Problem details: Print exactly the lines below between the line containing "See who gave the 25 Likes" and the line containing "The height and width of the screenshot is (795, 1136).", counting both of those lines. Leave pictures out.

Source information:
..........

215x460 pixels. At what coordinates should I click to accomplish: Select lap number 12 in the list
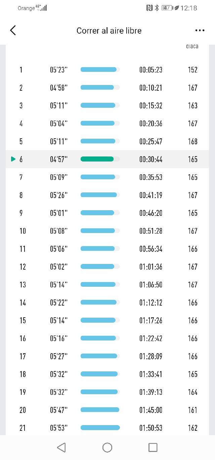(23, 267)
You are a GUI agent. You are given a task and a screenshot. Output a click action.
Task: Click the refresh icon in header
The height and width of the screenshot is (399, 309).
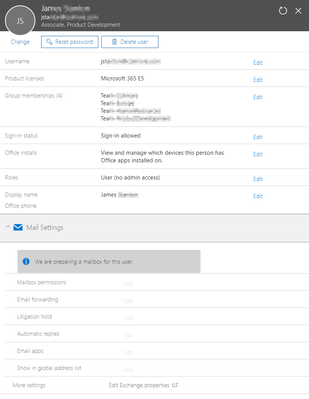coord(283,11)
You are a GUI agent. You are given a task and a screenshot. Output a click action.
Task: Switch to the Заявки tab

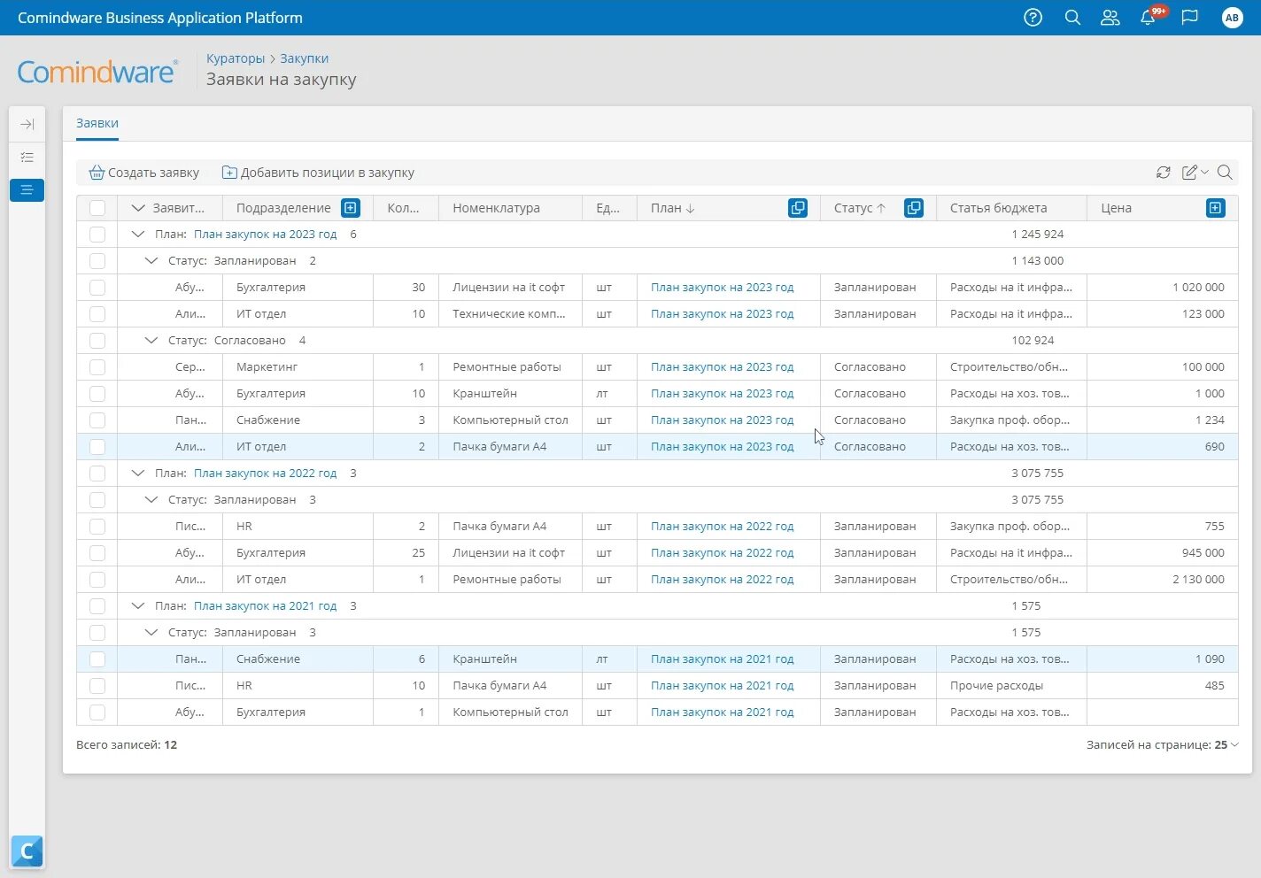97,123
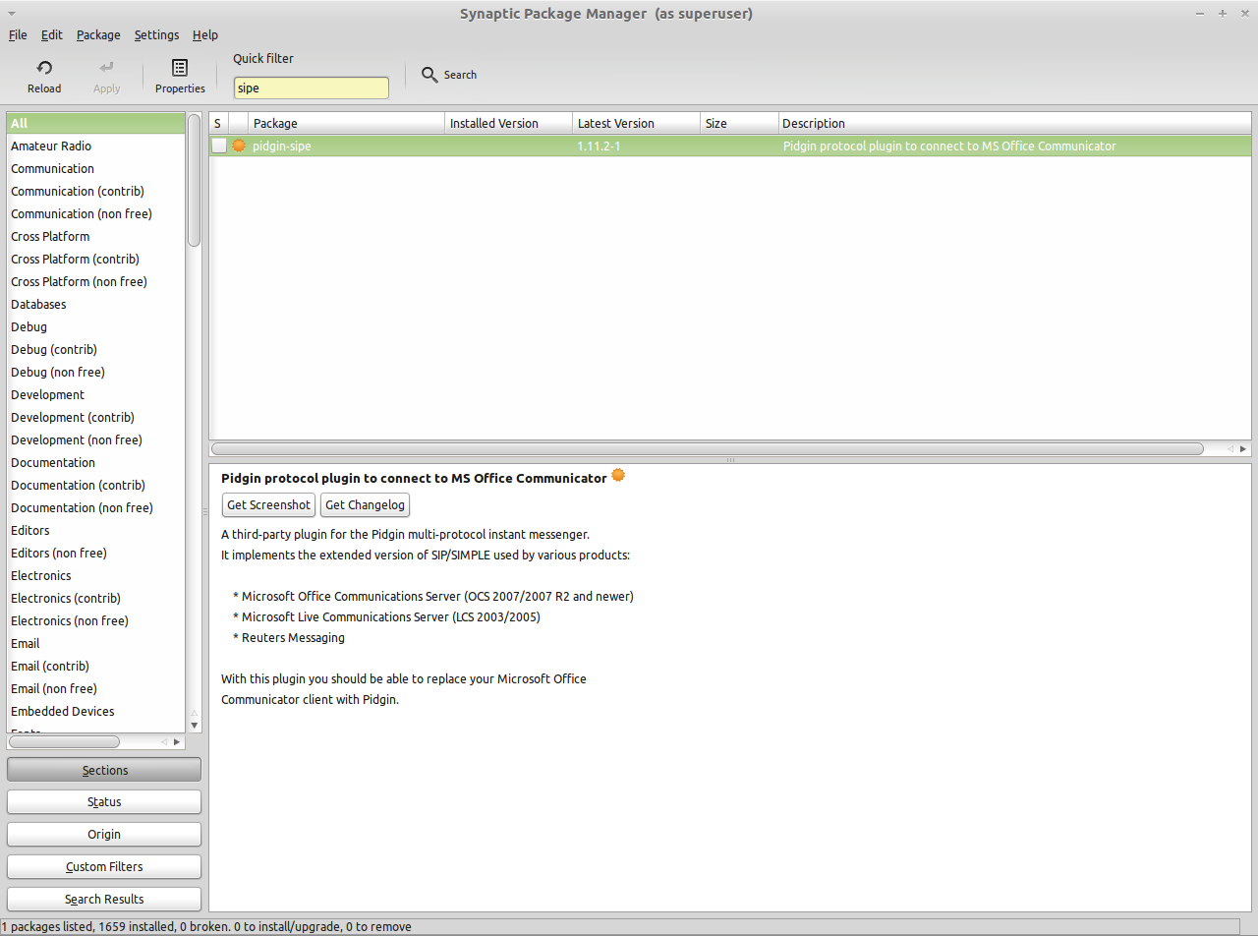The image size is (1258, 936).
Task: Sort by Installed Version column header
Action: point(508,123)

..........

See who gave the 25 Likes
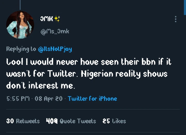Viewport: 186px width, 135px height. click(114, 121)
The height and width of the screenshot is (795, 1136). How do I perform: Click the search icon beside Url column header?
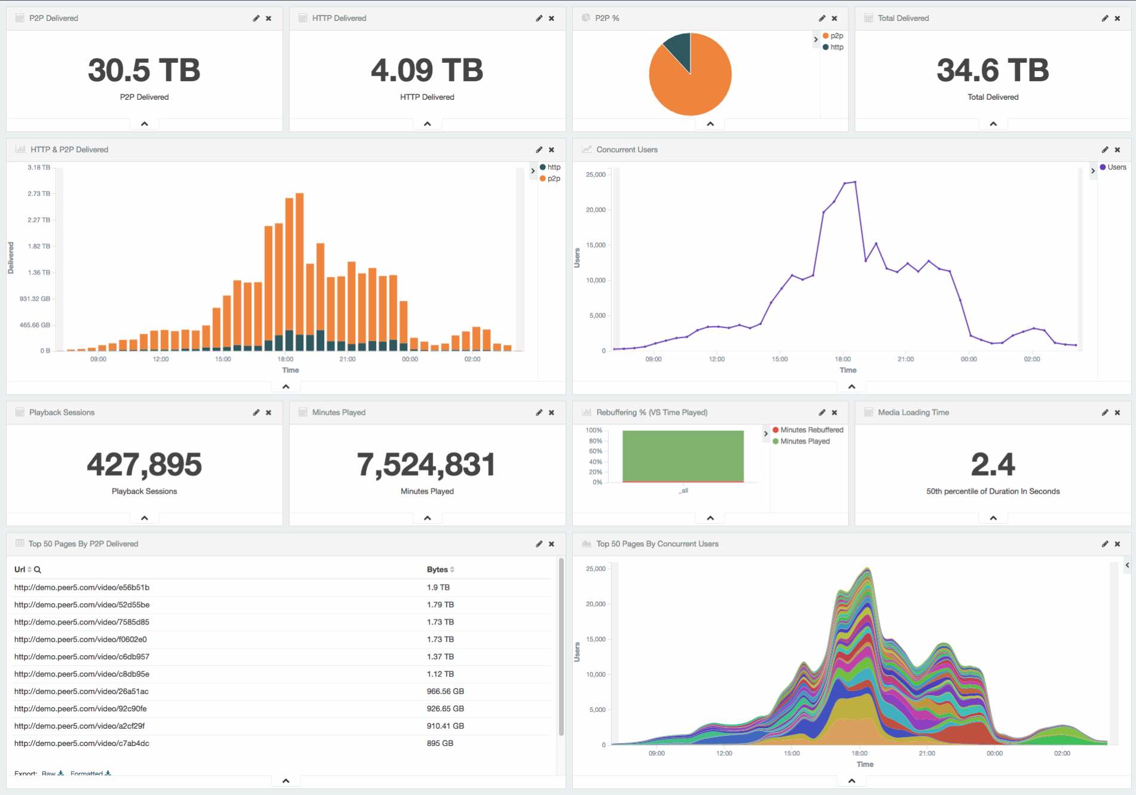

..........

Answer section:
See who gave the 25 Likes
Viewport: 186px width, 135px height. click(114, 121)
The height and width of the screenshot is (795, 1136). How do I perform: Click the search icon beside Url column header?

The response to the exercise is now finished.